Semarize

Get Your Data

Microsoft Teams - How to Get Your Conversation Data

Practical guide to getting conversation data from Microsoft Teams meetings - covering the Microsoft Graph API, meeting transcription settings, compliance exports, webhook-triggered flows, and how to route structured data into downstream systems.

What you'll learn

  • What conversation data you can extract from Teams - meeting transcripts, attendance, chat context, and recording metadata
  • How to access data via the Microsoft Graph API - authentication, permissions, and endpoints
  • Three extraction patterns: compliance content search, Graph API polling, and webhook-triggered via subscriptions
  • How to connect Teams data pipelines to Zapier, n8n, and Make
  • Advanced use cases - custom scoring, CRM enrichment, compliance, and warehouse analytics

Data

What Data You Can Extract From Microsoft Teams

Microsoft Teams captures more than just the recording. Every meeting produces a set of structured assets that can be extracted via the Graph API - the transcript itself, speaker identification, attendance data, and contextual information about the meeting and its associated calendar event.

Common fields teams care about

Meeting transcript text (full utterance-level transcript with speaker labels)
Speaker identification (participant names mapped to utterances)
Meeting metadata (subject, organizer, start/end time, duration)
Attendee list (who joined, when they joined/left)
Recording URL (link to the meeting recording if enabled)
Chat messages (in-meeting chat and channel messages)
Meeting series context (recurring meeting metadata)
Calendar metadata (organizer, required/optional attendees)
Compliance records (eDiscovery and communication compliance exports)
Channel and team context (which team/channel the meeting belongs to)

API Access

How to Get Transcripts via the Microsoft Graph API

Microsoft Teams exposes meetings and transcripts through the Microsoft Graph API. The workflow is: authenticate via Azure AD, find the meeting via calendar events or online meeting endpoints, then fetch the transcript content for each meeting.

1

Authenticate

Register an app in Azure AD (now Microsoft Entra ID). Grant Microsoft Graph permissions: OnlineMeetings.Read, CallRecords.Read.All, Communications.Read. Use OAuth 2.0 client credentials flow for app-only access.

Authorization: Bearer {access_token}
Requires admin consent for application-level permissions. Contact your Azure AD admin to approve the app registration and grant the required Graph API scopes.
2

List meeting transcripts

Call the GET /users/{userId}/onlineMeetings/{meetingId}/transcripts endpoint to get a list of transcript objects for a specific meeting. You'll first need to find the meeting via GET /users/{userId}/onlineMeetings?$filter=... or via calendar events.
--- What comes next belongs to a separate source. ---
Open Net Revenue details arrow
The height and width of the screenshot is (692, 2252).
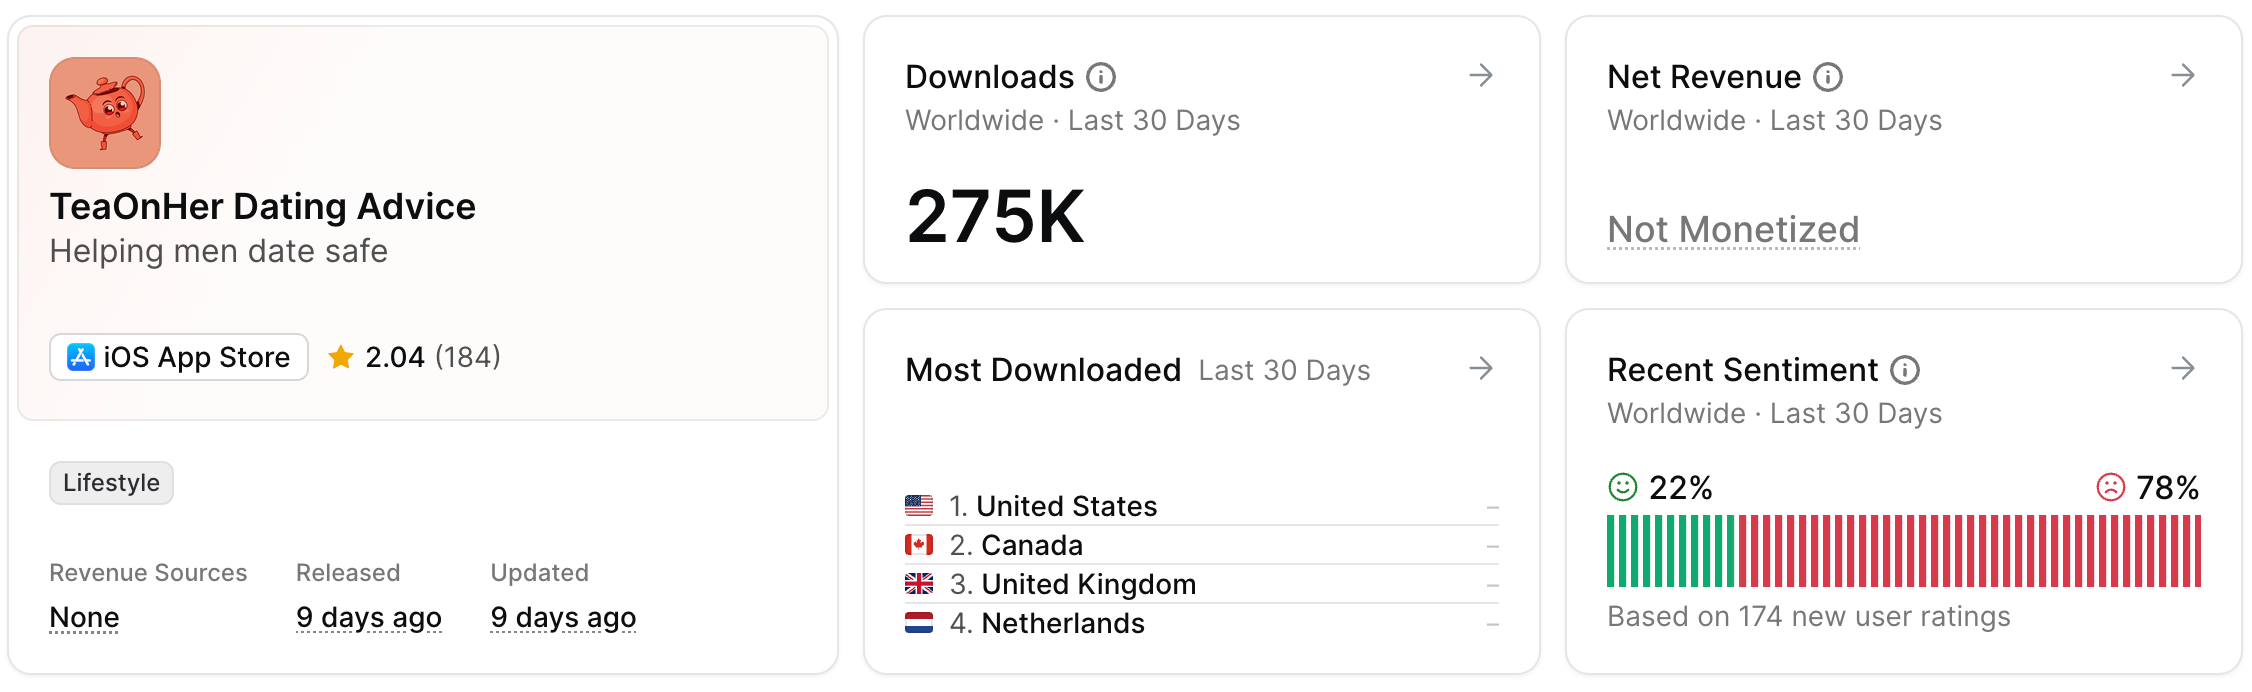click(2183, 76)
GET https://graph.microsoft.com/v1.0/users/{userId}/onlineMeetings/{meetingId}/transcripts

The response returns an array of transcript objects. Paginate using @odata.nextLink if the result set spans multiple pages.

3

Fetch transcript content

For each transcript ID, request the content via GET /users/{userId}/onlineMeetings/{meetingId}/transcripts/{transcriptId}/content. Returns VTT or DOCX format depending on the $format query parameter. Parse VTT to extract speaker-labeled utterances with timestamps.

GET https://graph.microsoft.com/v1.0/users/{userId}/onlineMeetings/{meetingId}/transcripts/{transcriptId}/content

The default format is WebVTT (.vtt), which includes timestamps and speaker labels. Use a VTT parser to extract structured utterances, or request $format=text/vtt or $format=application/vnd.openxmlformats-officedocument.wordprocessingml.document for DOCX format.

4

Handle permissions and throttling

Rate limits

Graph API has per-app and per-tenant throttling. When you receive a 429 response, back off using the Retry-After header. Implement exponential backoff for bulk operations and batch requests where possible.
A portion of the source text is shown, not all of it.